A cette audience, Madame [R] [U] représentée par Maître Elodie RIFFAUT maintient les demandes formulées dans son acte introductif d’instance.
Au soutien de ses demandes, elle fait valoir qu’elle a acheté un billet d’avion auprès de la compagnie aérienne TUNISAIR pour un voyage le 5 février 2023 au départ de Nice et à destination de Tunis. Elle indique que le vol n° TU 999 reliant Nice à Tunis le 5 février 2023 a été retardé et qu’elle a atteint sa destination finale avec un retard de plus de trois heures par rapport à l’horaire initialement prévu, qu’elle a sollicité auprès de la compagnie aérienne TUNISAIR le paiement de l’indemnité forfaitaire due conformément aux dispositions du Règlement européen du 11 février 2004 mais que cette dernière n’a pas fait droit à sa demande. Que la compagnie aérienne a eu un comportement abusif en manquant volontairement à son obligation d'indemnisation et ce malgré les demandes préalables à l’introduction de la présente instance.
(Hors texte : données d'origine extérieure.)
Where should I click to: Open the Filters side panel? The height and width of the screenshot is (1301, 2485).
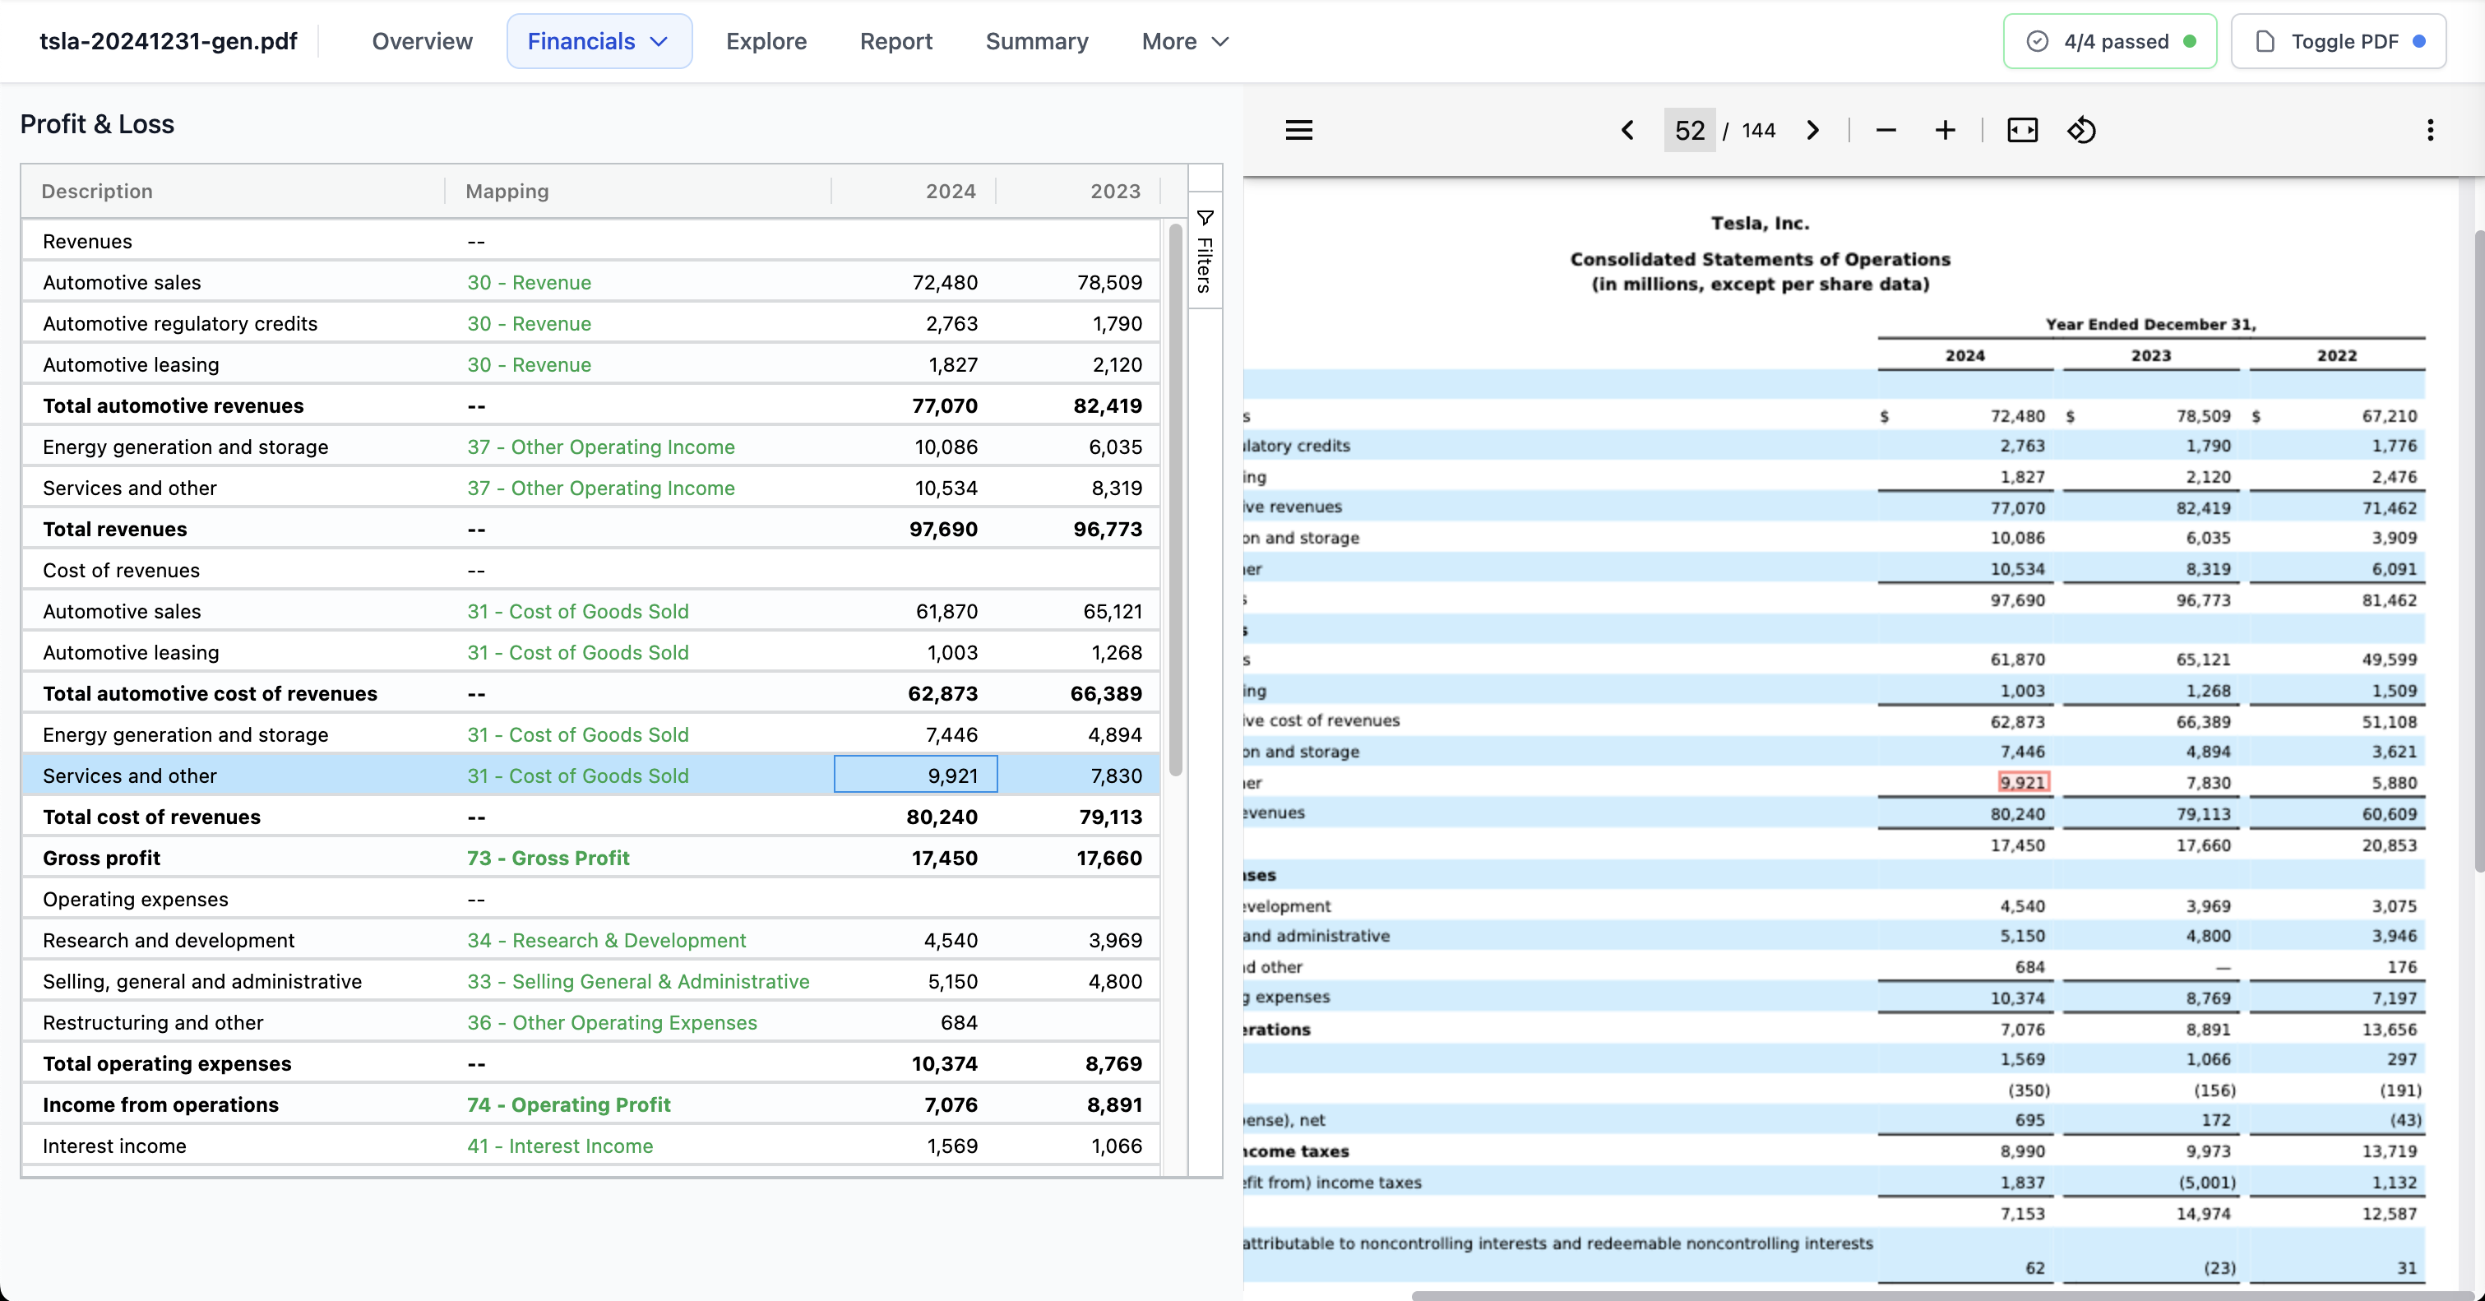(x=1205, y=251)
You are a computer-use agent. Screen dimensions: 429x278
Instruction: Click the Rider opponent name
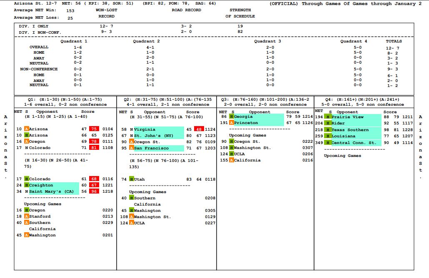coord(339,124)
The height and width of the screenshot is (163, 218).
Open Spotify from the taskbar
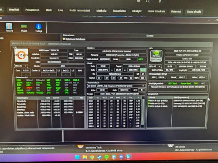tap(107, 157)
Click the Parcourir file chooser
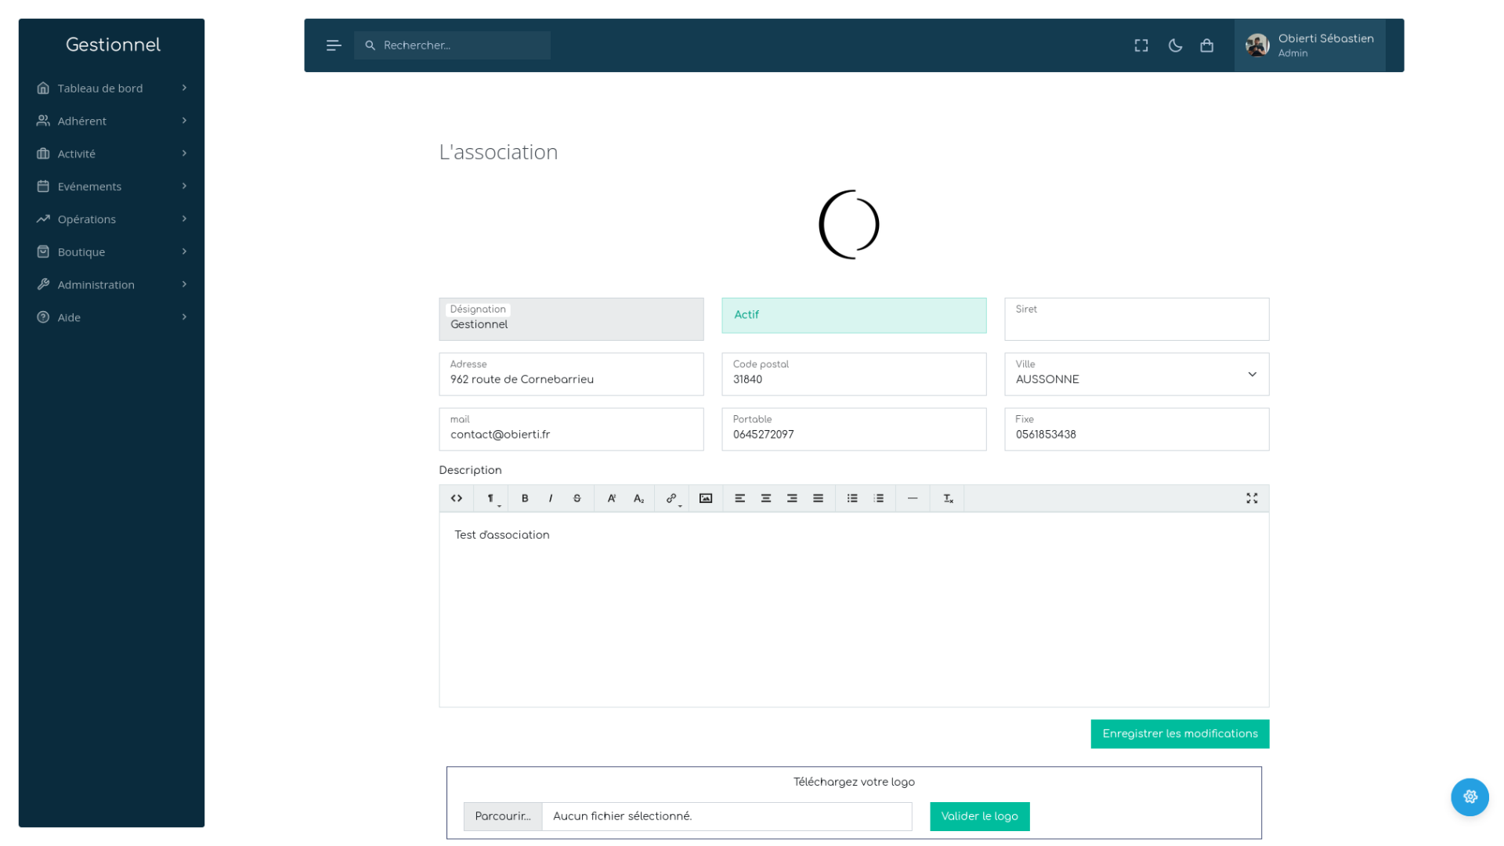The height and width of the screenshot is (846, 1504). click(x=503, y=816)
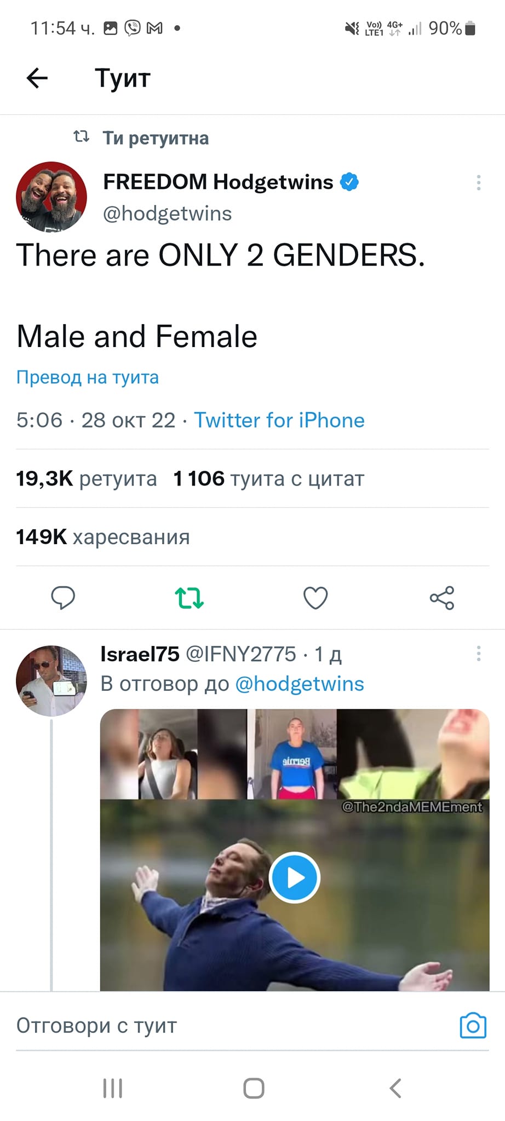
Task: View the 1 106 quote tweets
Action: click(268, 478)
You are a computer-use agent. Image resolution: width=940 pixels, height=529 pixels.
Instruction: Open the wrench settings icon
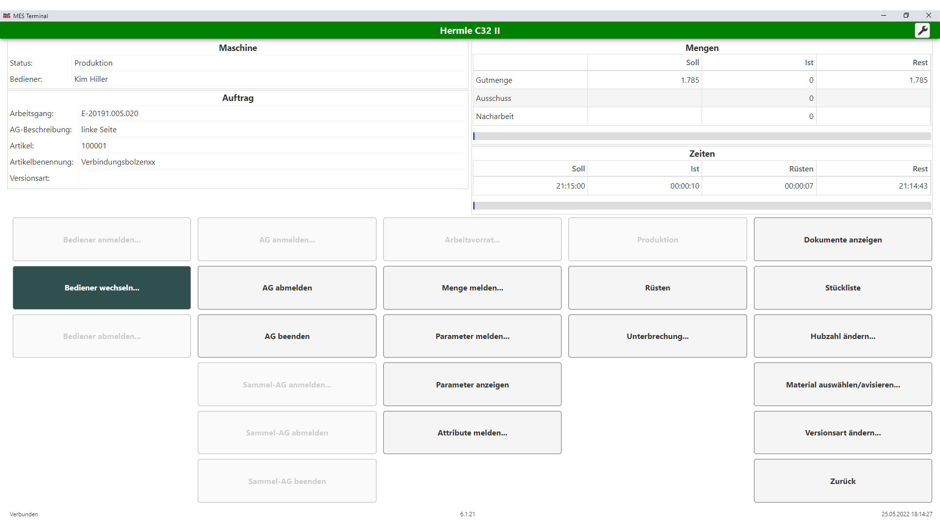click(x=922, y=30)
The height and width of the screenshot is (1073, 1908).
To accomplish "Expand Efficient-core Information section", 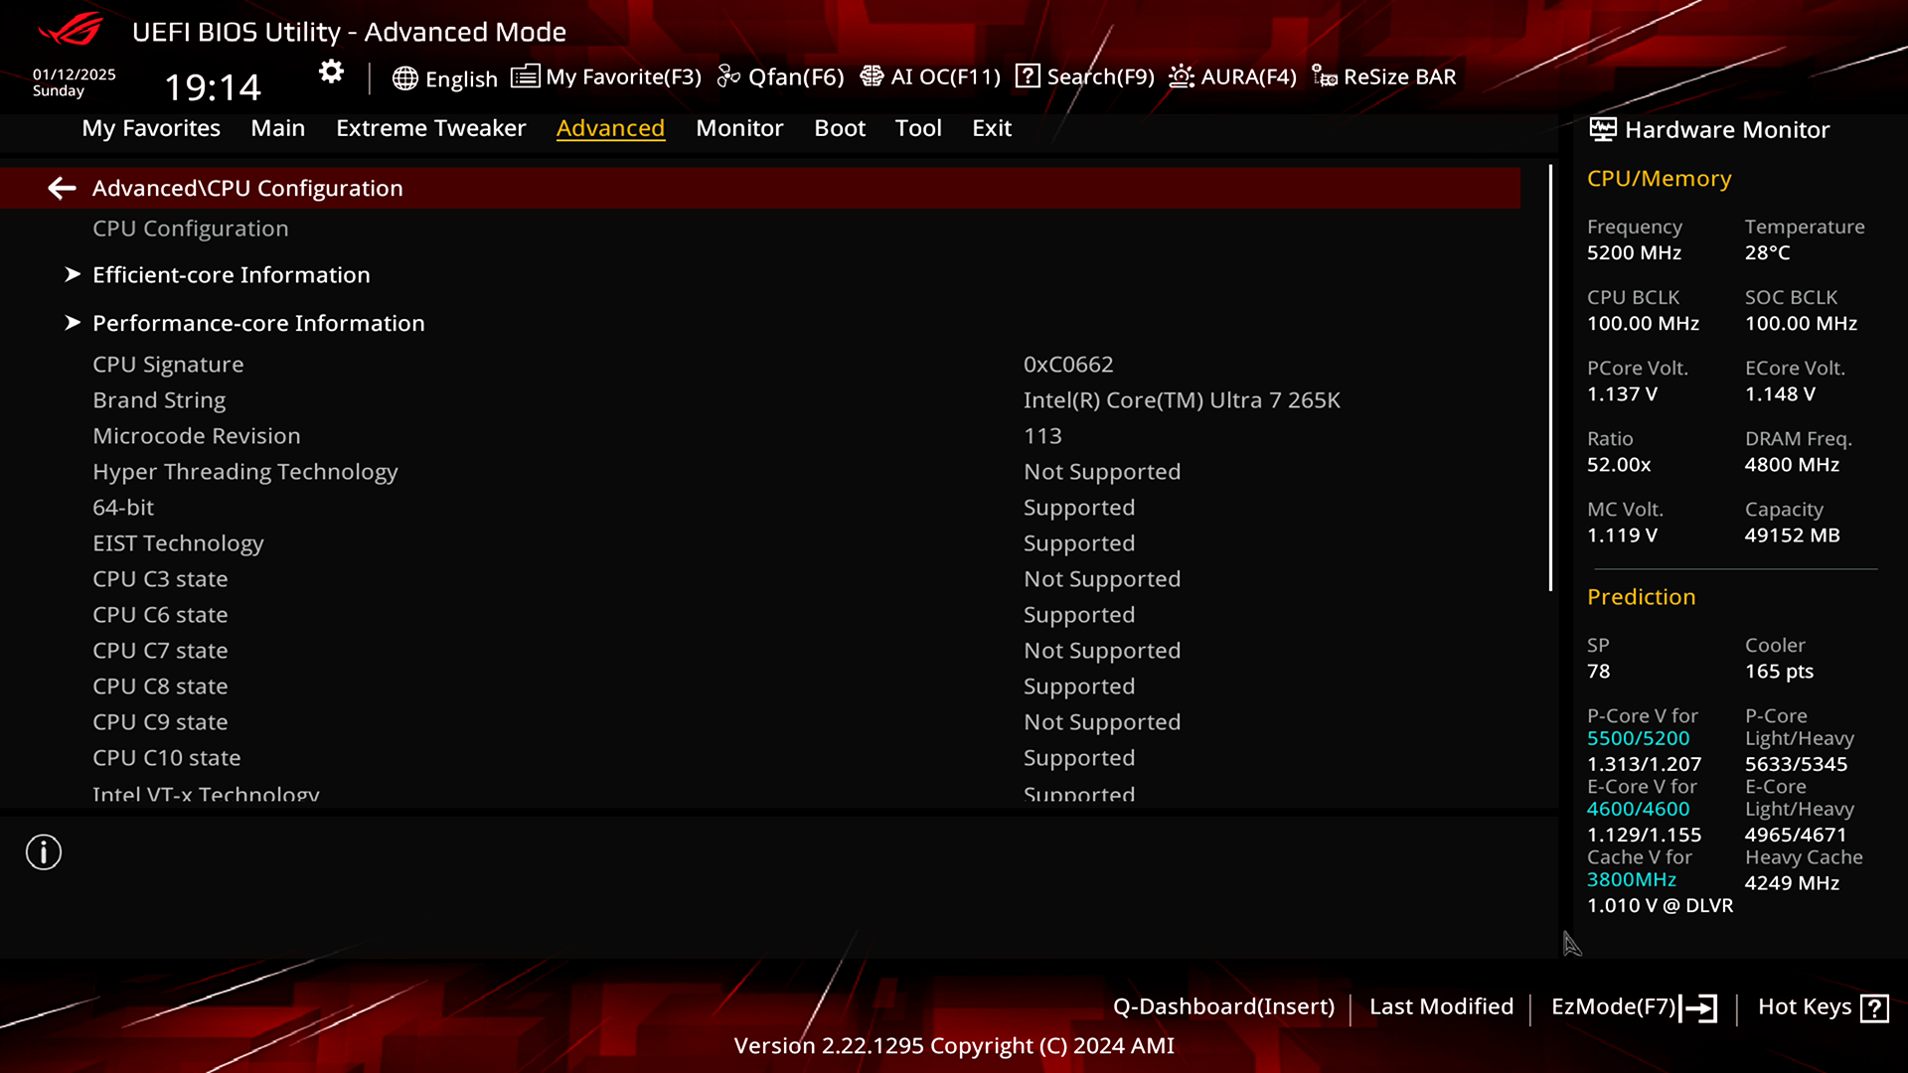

La compagnie aérienne TUNISAIR est non comparante bien que régulièrement convoquée par lettre recommandée dont elle a accusé réception le 14 février 2024. Elle ne fait valoir aucun moyen de défense.
L’affaire a été mise en délibéré au 10 janvier 2025.
MOTIFS DE LA DECISION
Selon l’article 472 du Code de Procédure Civile, lorsque le défendeur ne comparaît pas, il est néanmoins statué sur le fond, le juge ne fait droit à la demande que s’il l’estime régulière, recevable et bien fondée.
En application des dispositions de l’article 9 du code de procédure civile, il incombe à chaque partie de prouver conformément à la loi les faits nécessaires au succès de sa prétention.
En application des dispositions de l’article 1353 du code civil, celui qui réclame l’exécution d’une obligation doit la prouver et réciproquement, celui qui se prétend libéré doit justifier le paiement ou le fait qui a produit l’extinction de l’obligation.
La preuve de l’existence du contrat de transport pèse donc sur la partie qui l’invoque au soutien de ses demandes.
En l’espèce, Madame [R] [U] indique avoir réservé un vol auprès de la compagnie aérienne TUNISAIR pour un trajet entre Nice et Tunis le 5 février 2023.
Cependant elle ne fournit à l’appui de cette demande, aucun document permettant d’établir l’existence d’un contrat de transport pour un trajet entre Nice et Tunis pour cette date.
En effet, la carte d’embarquement versée aux débats n'est pas suffisante car seule une réservation confirmée établie entre la compagnie aérienne et la requérante pour un trajet entre Nice et Tunis le 25 février 2023 permet d’établir l’existence d’un contrat de transport pouvant ouvrir droit aux indemnisations telles que prévues par le Règlement CE du 11 février 2004.
Madame [R] [U] sera par conséquent déboutée de l’intégralité de ses demandes.
Compte tenu de l’issue du litige, Madame [R] [U] sera condamnée aux entiers dépens sur le fondement des dispositions de l’article 696 du code de procédure civile.